Thoughts of a bytelander

18 Aug 2020

Hyper and In-Memory Databases

AWS has made it easy to get the latest and greatest hardware. You can easily get machines O(TB) of DRAM for a few dollars per hour. r5.16x large instance for example has the following specs:

r5.16xlarge	64vCPU	256ECU	512 GiB	EBS Only	$4.032 per Hour

TPC-H benchmark is a standard dataset is a popular OLAP benchmark. Scale factor 1000 of TPC-H benchmark generates 1TB of data which after removing ununsed columns and dictionary compression come to nearly 280GB of data. This dataset has 6 billion rows ! This dataset can easily be operated on using an in-memory database — one of the best in-memory databases is Hyper. Hyper can operate at memory-bandwidth speed (~150GBps on a Xeon today).

Hyper could processs queries on this dataset sub 2s for aggregation queries and sub 10s for more complex SQL queries. I find it surprising that today when most companies (all except big tech) likely have lesser than 6 billion rows and use things like Redshift / Snowflake to run their workloads. They could make their workloads like BI dashboards, ad-hoc analysis, etc much faster by simply using an in-memory database.

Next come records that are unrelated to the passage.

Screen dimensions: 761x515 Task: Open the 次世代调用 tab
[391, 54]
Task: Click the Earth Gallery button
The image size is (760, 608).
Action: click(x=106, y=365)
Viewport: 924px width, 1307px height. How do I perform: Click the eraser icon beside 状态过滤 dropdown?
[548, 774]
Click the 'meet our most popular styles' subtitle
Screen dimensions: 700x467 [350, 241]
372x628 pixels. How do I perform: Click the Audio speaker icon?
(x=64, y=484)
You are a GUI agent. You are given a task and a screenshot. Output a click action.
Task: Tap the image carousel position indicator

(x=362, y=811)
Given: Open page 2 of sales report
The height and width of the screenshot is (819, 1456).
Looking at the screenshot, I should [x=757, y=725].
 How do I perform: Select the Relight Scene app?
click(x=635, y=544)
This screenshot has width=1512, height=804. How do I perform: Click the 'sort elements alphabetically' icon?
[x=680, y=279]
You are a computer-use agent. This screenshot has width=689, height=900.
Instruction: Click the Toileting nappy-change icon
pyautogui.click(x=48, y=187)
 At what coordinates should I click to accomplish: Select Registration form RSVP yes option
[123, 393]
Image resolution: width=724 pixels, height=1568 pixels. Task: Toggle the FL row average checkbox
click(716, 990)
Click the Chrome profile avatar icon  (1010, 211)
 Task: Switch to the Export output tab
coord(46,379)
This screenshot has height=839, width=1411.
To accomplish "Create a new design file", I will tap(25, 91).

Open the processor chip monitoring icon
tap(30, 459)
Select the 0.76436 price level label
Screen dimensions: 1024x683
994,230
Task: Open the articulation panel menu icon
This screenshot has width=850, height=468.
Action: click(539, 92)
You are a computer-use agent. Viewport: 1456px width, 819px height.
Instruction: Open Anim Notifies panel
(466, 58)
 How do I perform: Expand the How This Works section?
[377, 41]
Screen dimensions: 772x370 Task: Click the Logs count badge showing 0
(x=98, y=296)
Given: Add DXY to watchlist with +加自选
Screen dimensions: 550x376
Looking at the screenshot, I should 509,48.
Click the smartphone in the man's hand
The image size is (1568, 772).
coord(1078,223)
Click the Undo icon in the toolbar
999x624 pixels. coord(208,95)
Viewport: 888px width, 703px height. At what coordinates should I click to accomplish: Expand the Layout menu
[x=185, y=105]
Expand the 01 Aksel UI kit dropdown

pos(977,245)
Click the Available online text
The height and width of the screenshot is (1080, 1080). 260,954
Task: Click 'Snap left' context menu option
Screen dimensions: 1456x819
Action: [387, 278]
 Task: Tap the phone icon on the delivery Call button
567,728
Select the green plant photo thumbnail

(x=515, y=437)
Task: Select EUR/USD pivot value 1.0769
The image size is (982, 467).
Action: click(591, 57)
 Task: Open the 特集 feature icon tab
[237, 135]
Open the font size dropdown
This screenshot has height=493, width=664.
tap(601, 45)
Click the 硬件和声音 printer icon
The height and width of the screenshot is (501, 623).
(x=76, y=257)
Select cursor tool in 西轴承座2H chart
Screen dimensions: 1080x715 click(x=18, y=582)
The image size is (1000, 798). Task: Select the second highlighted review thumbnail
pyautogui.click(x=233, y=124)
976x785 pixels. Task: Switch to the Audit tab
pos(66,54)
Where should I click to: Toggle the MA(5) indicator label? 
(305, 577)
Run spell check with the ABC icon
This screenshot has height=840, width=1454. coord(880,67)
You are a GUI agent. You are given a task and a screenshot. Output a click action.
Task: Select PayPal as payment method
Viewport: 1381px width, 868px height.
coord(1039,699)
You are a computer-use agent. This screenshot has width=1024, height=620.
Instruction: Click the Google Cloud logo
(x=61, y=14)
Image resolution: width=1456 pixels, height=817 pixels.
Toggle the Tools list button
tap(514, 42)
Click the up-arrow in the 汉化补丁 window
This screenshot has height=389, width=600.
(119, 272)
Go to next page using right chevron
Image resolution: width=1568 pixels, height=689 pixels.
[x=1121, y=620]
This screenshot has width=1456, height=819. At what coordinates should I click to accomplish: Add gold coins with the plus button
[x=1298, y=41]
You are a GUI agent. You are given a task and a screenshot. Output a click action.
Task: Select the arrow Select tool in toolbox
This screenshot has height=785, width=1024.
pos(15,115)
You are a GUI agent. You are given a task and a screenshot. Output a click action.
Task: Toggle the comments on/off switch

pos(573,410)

To try Hyper, download Tableau Server distribution and install it. You don’t need a license to run Hyper. Once installed:

# cd to Tableau install dir/packages/hyper.<ver>/

./hyperd --log-dir . -d db --init open --skip-license --no-password configure. 

./hyperd --log-dir . -d db --init open --skip-license --no-password run

# connect using psql
psql -h localhost -U root -p <port>

The instructions work on Tableau Server 20.3.